▶ [Task]
Copy out the items below line for line, keeping every entry and its coordinates unchanged.

---------- Supplied information ----------

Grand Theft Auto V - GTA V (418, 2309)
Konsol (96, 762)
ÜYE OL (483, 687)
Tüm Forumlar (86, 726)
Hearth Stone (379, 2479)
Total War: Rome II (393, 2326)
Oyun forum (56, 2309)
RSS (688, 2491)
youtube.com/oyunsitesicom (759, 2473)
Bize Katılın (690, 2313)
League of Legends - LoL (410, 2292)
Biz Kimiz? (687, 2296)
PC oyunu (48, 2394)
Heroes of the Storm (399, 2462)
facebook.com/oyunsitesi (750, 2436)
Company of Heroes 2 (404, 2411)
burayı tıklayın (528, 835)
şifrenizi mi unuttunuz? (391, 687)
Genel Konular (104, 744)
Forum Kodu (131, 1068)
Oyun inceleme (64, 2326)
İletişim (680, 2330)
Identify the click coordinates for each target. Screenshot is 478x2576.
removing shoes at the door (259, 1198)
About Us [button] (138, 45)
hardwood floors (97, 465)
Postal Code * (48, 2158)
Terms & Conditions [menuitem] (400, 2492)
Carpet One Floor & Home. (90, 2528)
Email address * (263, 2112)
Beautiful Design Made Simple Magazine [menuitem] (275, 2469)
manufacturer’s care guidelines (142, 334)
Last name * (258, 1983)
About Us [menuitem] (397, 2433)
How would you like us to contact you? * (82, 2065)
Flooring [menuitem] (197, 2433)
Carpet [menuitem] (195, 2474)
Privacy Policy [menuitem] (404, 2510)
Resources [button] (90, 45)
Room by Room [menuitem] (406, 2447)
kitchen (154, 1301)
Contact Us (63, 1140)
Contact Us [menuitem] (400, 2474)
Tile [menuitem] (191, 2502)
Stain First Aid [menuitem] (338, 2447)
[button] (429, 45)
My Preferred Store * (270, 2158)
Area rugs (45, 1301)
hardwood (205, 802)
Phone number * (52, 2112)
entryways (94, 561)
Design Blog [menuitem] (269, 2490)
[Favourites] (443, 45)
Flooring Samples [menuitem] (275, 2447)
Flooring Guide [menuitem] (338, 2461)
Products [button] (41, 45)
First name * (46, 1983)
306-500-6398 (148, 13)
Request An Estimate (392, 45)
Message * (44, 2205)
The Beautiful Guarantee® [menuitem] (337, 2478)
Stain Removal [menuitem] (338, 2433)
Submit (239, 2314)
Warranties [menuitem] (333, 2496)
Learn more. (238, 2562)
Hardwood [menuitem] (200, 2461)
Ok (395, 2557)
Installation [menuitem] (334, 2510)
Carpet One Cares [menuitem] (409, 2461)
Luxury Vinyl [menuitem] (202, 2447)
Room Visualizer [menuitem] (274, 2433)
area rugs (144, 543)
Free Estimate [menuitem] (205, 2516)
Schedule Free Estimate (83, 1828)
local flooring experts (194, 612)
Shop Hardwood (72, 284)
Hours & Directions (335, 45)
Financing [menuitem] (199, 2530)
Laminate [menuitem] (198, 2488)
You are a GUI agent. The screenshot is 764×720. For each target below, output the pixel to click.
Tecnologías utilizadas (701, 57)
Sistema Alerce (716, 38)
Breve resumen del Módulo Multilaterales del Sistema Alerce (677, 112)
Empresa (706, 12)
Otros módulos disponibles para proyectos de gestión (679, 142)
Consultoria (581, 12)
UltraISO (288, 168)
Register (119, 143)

----------

▶ [Answer below]
Grand Theft Auto V - GTA V (418, 2309)
Konsol (96, 762)
ÜYE OL (483, 687)
Tüm Forumlar (86, 726)
Hearth Stone (379, 2479)
Total War: Rome II (393, 2326)
Oyun forum (56, 2309)
RSS (688, 2491)
youtube.com/oyunsitesicom (759, 2473)
Bize Katılın (690, 2313)
League of Legends - LoL (410, 2292)
Biz Kimiz? (687, 2296)
PC oyunu (48, 2394)
Heroes of the Storm (399, 2462)
facebook.com/oyunsitesi (750, 2436)
Company of Heroes 2 (404, 2411)
burayı tıklayın (528, 835)
şifrenizi mi unuttunuz? (391, 687)
Genel Konular (104, 744)
Forum Kodu (131, 1068)
Oyun inceleme (64, 2326)
İletişim (680, 2330)
Identify the click coordinates for each target. Screenshot is 478x2576.
removing shoes at the door (259, 1198)
About Us [button] (138, 45)
hardwood floors (97, 465)
Postal Code * (48, 2158)
Terms & Conditions [menuitem] (400, 2492)
Carpet One Floor & Home. (90, 2528)
Email address * (263, 2112)
Beautiful Design Made Simple Magazine [menuitem] (275, 2469)
manufacturer’s care guidelines (142, 334)
Last name * (258, 1983)
About Us [menuitem] (397, 2433)
How would you like us to contact you? * (82, 2065)
Flooring [menuitem] (197, 2433)
Carpet [menuitem] (195, 2474)
Privacy Policy [menuitem] (404, 2510)
Resources [button] (90, 45)
Room by Room [menuitem] (406, 2447)
kitchen (154, 1301)
Contact Us (63, 1140)
Contact Us [menuitem] (400, 2474)
Tile [menuitem] (191, 2502)
Stain First Aid [menuitem] (338, 2447)
[button] (429, 45)
My Preferred Store * (270, 2158)
Area rugs (45, 1301)
hardwood (205, 802)
Phone number * (52, 2112)
entryways (94, 561)
Design Blog [menuitem] (269, 2490)
[Favourites] (443, 45)
Flooring Samples [menuitem] (275, 2447)
Flooring Guide [menuitem] (338, 2461)
Products [button] (41, 45)
First name * (46, 1983)
306-500-6398 (148, 13)
Request An Estimate (392, 45)
Message * (44, 2205)
The Beautiful Guarantee® [menuitem] (337, 2478)
Stain Removal [menuitem] (338, 2433)
Submit (239, 2314)
Warranties [menuitem] (333, 2496)
Learn more. (238, 2562)
Hardwood [menuitem] (200, 2461)
Ok (395, 2557)
Installation [menuitem] (334, 2510)
Carpet One Cares [menuitem] (409, 2461)
Luxury Vinyl [menuitem] (202, 2447)
Room Visualizer [menuitem] (274, 2433)
area rugs (144, 543)
Free Estimate [menuitem] (205, 2516)
Schedule Free Estimate (83, 1828)
local flooring experts (194, 612)
Shop Hardwood (72, 284)
Hours & Directions (335, 45)
Financing [menuitem] (199, 2530)
Laminate [menuitem] (198, 2488)
You are a GUI agent. The screenshot is 764×720. For each target below, output the pixel to click.
Tecnologías utilizadas (701, 57)
Sistema Alerce (716, 38)
Breve resumen del Módulo Multilaterales del Sistema Alerce (677, 112)
Empresa (706, 12)
Otros módulos disponibles para proyectos de gestión (679, 142)
Consultoria (581, 12)
UltraISO (288, 168)
Register (119, 143)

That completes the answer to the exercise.